For the fullest inner-union democracy for all members of the union and for all groups. Against the attempt to illegalize and suppress all minority groups in the unions, such as has been done in the International Ladies Garment Workers Union, and for the system of group rights in the union such as prevails, for example, in the International Typographical Union.
For the normal functioning of all unions and against bureaucratically appointed organizers and leaderships such as prevail in most of the “organizing committees” of the CIO. For immediate holding of conventions, adoption of constitution and policies, and democratic selection of the leadership.
For the shop steward and shop committee systems throughout the industries, integrated into the trade unions.
Against any attempt to “incorporate” the trade unions, against all “government regulation” of the trade unions, and in general, against all attempts to deprive the unions of their complete class independence by subordinating them to the apparatus of the government, which is only a machine for defending the interests of the capitalist class.
For the defense against the government, the employers, and the trade union bureaucracy of the vital weapon of the strike, including the sit-down strike.

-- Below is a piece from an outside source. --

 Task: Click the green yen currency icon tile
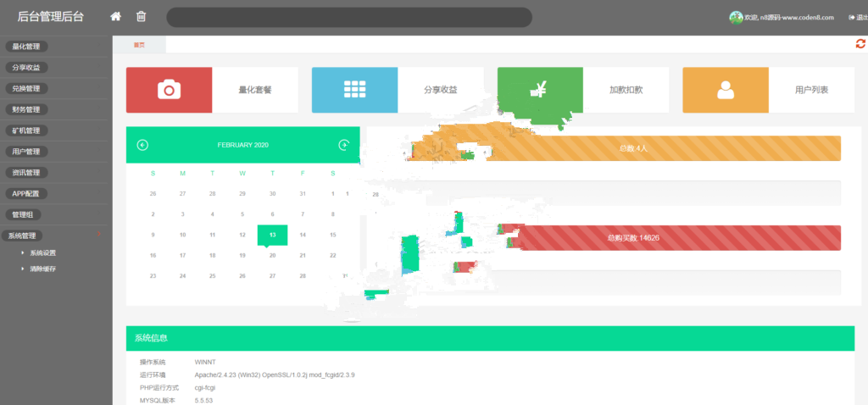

For the amalgamation of all craft unions in a given industry into industrial unions.
Against high initiation fees and prohibitive dues systems, especially in the present period of unemployment and crisis. Against the dropping of unemployed members from the rolls for inability to pay the regular dues required.
For the defense by the trade unions of the interests of the unemployed. For the organization of the unemployed by the trade unions themselves. For the affiliation in a body of the unemployed workers of a given trade or industry to the corresponding union, and for full rights of voice and vote for those workers on all questions directly affecting them and their specific problems (the system employed by project workers associated with the Teamsters union in Minneapolis).
For special attention to the defense of the rights and interests of the young workers and apprentices, and for the annulment of the exceptional legislation against them now existing in the unions, which prevents them from participating in the trade union movement and its struggles with full rights.
In order that these tasks may be carried out in a systematic, efficient, and centralized manner, the convention instructs the incoming National Executive Committee of the Party to establish immediately a regular trade union department, with a responsible and functioning trade union secretary. The National Executive Committee of the YPSL shall appoint a representative to function in the party’s trade union department.